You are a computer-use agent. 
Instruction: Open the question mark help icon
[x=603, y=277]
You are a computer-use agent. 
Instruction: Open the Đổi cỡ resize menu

____

Write out these lines again, substituting "assistant" for every occurrence of "agent" and leaving everything else unchanged.

You are a computer-use assistant. 
Instruction: Open the question mark help icon
[x=603, y=277]
You are a computer-use assistant. 
Instruction: Open the Đổi cỡ resize menu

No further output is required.